Seymour Mayne Reads at The Dusty Owl

Seymour opens the Fall poetry season at The Dusty Owl Reading Series, at 5:00 p.m., Sunday, September 18. The venue for The Dusty Owl is Swizzles Bar & Grill, 246-b Queen Street below the Thai Garden Restaurant (down the stairs to the right of the restaurant). There is no cover charge or fee for attending readings at The Dusty Owl Seymour will be reading from his most recent collections, including Ricochet: Word Sonnets and September Rain, both from Mosaic Press.


It's been my experience that not too often at a poetry reading series where the amatuer open-mic readers outshine the featured act. To me, this evening was one of those times. It's not too often where the feature actually leaves before the entire reading is over. This was also one of those times.

In my opinion, the forty-five minute set was more of an academic lecture and oral memoir than a poetry reading, giving Seymour Mayne, University of Ottawa prof. opportunity to name drop that he's the 8th cousin to Mordecai Richler, friend of Louis Dudek and Irving Layton. But hell, I am guilty of that as well: I've played the Richler and Layton card a few times, too -- all you have to do is read my own online bio.

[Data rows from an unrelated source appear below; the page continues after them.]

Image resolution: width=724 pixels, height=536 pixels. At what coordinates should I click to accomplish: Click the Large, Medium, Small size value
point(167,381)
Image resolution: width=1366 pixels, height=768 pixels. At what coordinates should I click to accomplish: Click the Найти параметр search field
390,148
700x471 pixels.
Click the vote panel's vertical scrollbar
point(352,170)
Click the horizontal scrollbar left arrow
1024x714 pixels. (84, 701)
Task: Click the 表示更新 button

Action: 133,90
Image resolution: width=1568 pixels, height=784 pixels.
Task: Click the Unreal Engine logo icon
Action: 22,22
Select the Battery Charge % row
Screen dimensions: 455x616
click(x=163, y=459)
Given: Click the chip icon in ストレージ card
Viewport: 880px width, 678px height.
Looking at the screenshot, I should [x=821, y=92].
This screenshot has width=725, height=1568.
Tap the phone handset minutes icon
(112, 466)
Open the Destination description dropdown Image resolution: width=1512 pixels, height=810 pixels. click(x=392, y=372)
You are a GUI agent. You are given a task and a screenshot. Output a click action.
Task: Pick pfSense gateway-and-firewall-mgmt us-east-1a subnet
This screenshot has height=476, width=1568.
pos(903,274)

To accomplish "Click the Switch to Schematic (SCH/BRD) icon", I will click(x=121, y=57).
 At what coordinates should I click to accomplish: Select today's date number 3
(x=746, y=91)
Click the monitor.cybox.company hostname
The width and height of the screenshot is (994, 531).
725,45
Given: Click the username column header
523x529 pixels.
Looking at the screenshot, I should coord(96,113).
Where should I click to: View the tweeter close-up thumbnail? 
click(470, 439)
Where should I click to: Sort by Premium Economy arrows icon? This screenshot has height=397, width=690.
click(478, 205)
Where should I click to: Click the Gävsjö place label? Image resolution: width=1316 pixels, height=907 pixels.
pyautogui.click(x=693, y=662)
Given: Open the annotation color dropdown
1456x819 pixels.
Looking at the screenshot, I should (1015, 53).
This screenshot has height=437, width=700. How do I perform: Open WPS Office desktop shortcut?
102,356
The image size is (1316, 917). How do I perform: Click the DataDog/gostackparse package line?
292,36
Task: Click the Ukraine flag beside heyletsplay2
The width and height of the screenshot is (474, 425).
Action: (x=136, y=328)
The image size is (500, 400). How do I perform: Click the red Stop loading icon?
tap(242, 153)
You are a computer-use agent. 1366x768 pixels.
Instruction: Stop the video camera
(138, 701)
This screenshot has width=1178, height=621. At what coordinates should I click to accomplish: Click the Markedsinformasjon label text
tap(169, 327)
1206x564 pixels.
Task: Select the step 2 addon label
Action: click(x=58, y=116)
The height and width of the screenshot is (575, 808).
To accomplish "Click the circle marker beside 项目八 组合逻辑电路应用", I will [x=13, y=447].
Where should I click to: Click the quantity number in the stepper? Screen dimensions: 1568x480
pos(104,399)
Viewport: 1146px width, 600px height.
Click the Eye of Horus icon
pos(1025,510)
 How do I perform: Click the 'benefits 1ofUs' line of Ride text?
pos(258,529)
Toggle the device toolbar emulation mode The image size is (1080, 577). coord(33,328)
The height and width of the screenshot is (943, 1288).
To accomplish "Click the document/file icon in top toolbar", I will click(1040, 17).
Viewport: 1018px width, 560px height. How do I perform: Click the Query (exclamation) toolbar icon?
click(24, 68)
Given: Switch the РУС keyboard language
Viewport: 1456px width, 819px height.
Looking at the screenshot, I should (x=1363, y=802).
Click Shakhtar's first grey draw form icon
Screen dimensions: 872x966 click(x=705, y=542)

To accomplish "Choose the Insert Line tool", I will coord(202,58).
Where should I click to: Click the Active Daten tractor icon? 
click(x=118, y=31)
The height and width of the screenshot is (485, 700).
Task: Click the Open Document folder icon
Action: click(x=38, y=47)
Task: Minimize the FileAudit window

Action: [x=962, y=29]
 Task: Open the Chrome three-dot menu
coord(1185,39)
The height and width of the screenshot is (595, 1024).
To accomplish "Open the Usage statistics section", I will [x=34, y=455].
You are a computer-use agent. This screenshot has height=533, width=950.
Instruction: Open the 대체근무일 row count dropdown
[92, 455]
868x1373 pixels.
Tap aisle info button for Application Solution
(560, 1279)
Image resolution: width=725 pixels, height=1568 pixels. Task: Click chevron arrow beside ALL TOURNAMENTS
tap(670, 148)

Mayne is a master of the satirical or humourous poem and very passionate about the "marvelously addictive form" of the word sonnet. Each of his poems were prefaced by lengthy introductions and clarifications and even repetitions of his haikus/sonnets - not necessarily a bad thing, but over-elaborate and pedantic in places I felt. For example, he went on - at some length- explaining a Thomas Hardy anecdote to preface his poem:

"Thomas Hardy, the great English novelist and poet left two wills, or they found two wills, when he died. One instructed his family to bury him in his native town, and one asked his family to have him buried where he died. So the family was put into a quandary: how do you bury one body in two places? His sister decided to eviscerated his heart - have it buried in the town he died in, and take the body, sans heart to his home town. So they had the first burial in his home town...and then they came back for the second vigil three days later. She had put his heart on...the mantlepiece in her house. And when she got back...she found that the heart was gone. And if you think that I am making this up, read the biographies of Thomas Hardy! Thomas Hardy's heart disappeard. No one has figured out what happened to Thomas Hardy's heart. And I did some research and there was another, shall I say, 'presence' in that house that may be responsible for Thomas Hardy's heart. So, I wrote a little poem called "Eat Your Heart Out":

Just imagine that
instead of feeding upon a rat
Thomas Hardy's sister's cat
showing his avid devotion to art
sniffed around his bottled heart
then gobbled it up a la carte.

(Just for fun, I googled 'Thomas Hardy Heart' and came up with one site to which refers to the doctor's cat who may have eaten it in the garden shed... Ahh, poetic licence.) Without a pause, he then went on to preface his maledictory poem about his blue couch from nineteen years ago, and read several triple-word type sonnets inspired by the seasons and weather (which he repeated twice, ostensibly for the audience to better get the meaning...that we would have missed had he only read it once.) Shane Neilson, in The Danthforth Review, wrote a review of Maynes' Hail: Word Sonnets (2003). I admit, after reading it, I see more where Mayne was coming from.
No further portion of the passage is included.